- Born: April 17, 1829 Charles County, Maryland, US
- Died: January 1, 1889 (aged 59) Richmond, Virginia, US
- Buried: Mountain View cemetery (Sharpsburg, Maryland)
- Allegiance: Confederate States of America
- Branch: Confederate States Army
- Service years: 1861–64 (CSA)
- Rank: Major
- Commands: 36th Virginia Infantry
- Conflicts: American Civil War
- Education: Franklin and Marshall College
- Other work: Delegate to Virginia Secession Convention of 1861

= Franklin P. Turner =

American lawyer (1827–1889)

Franklin Parnham Turner (February 28, 1827 – January 1, 1889) was an American lawyer who became a delegate to the Virginia Secession Convention of 1861 where he spoke and twice voted for secession. During the American Civil War Turner raised a company to fight with the Confederate States Army in the 36th Virginia Infantry and later became a staff officer.

==Early and family life==

Born in Charles County, Maryland to Thomas Turner (1774-1836) and his wife Martha Adams Turner, Franklin Turner lost his father when he young, but received an education appropriate to his class. He graduated from Franklin and Marshall College and read law.

Turner married Frances Amelia Miller (1834-1902), daughter of War of 1812 veteran Capt. John Miller. They had six children, but most died before reaching adulthood; only Frank Van Lear Turner (1866-1939) would survive both parents.

==Career==

By the 1850 federal census, Franklin P. Turner was a young lawyer living with his uncle, Rev. John Adams in Washington County, Maryland. A decade later, Turner had moved across the Appalachian Mountains to Jackson County, Virginia. He had married and practiced law in Ripley, the county seat, and owned 5364 in real estate and nearly as much personal property (his name does not appear on the single page slave schedule that survived).

Jackson county voters elected Turner as their delegate to the Virginia Secession Convention of 1861 where he spoke and twice voted for secession. Within a month after secession, Turner raised an infantry company in Roane County, which became Company G of the 36th Virginia Infantry (later Company E), and became its captain. However, when the company reorganized in May 1862, George Duval replaced Turner as its captain. Turner left for the capital at Richmond, and in June was assigned to the staff of Gen. Stonewall Jackson.
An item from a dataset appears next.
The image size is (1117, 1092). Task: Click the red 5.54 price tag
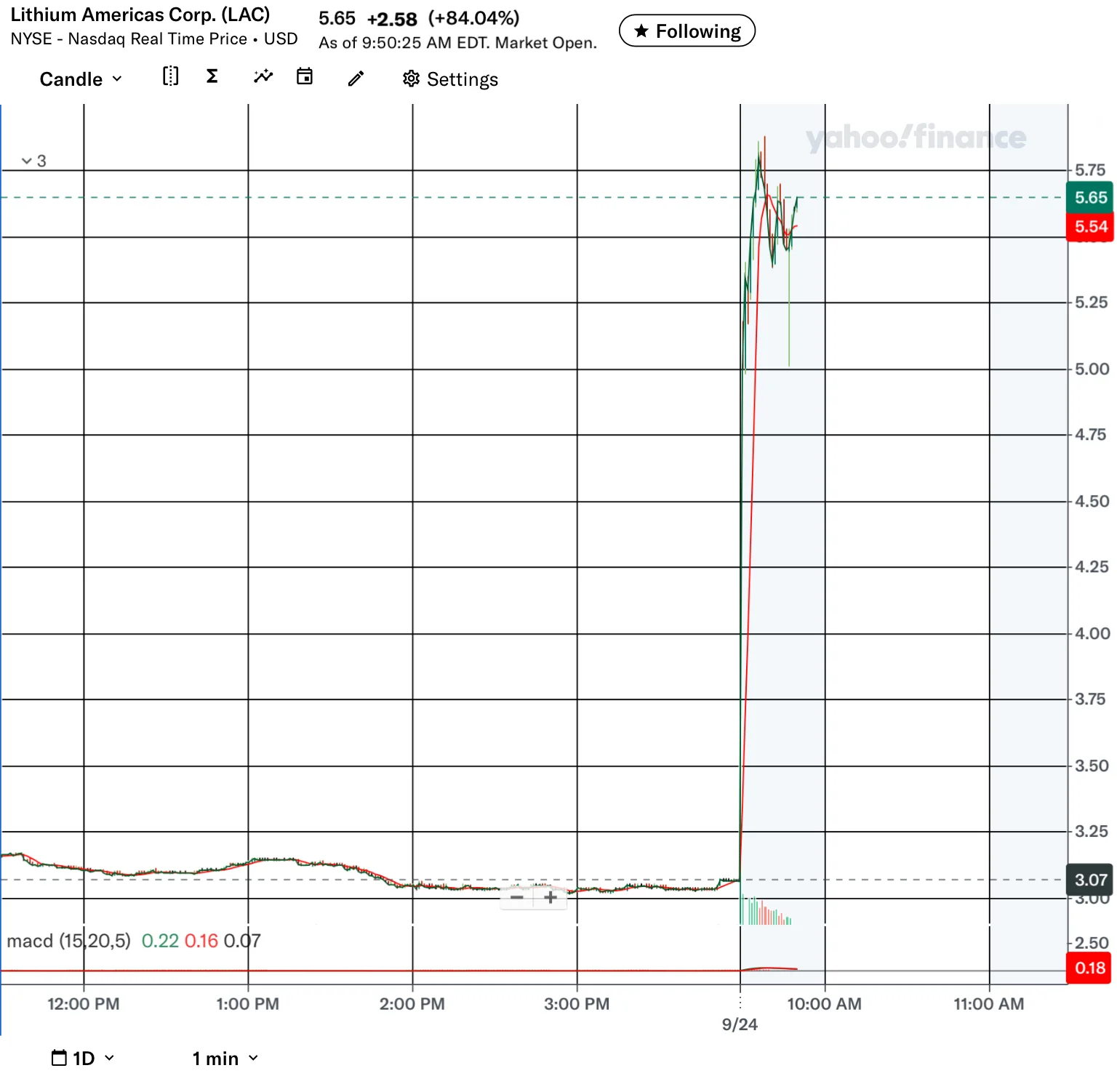(1090, 227)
He fought at the Battle of Antietam near his childhood home. Turner served on other staffs after Jackson's death, was promoted to the rank of major before the war's end.
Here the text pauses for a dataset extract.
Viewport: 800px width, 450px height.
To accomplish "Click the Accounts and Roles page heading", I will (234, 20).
After the war, Turner remained in Richmond, and practiced law there and in Sharpsburg. His firstborn son, John, who had been working as a page in the Virginia House of Delegates, was killed during the collapse of a floor of the Virginia State Capitol on April 27, 1870. Turner also assisted former CSA General Armistead Lindsay Long with preparing his biography of General Robert E. Lee in support of the Lost Cause.

==Death and legacy==

Turner died in 1889 and is buried at Mountain View cemetery in Sharpsburg in the family
plot. His wife would survive him by decades, but only Frank Van Lear Turner (1866-1939) would survive both parents.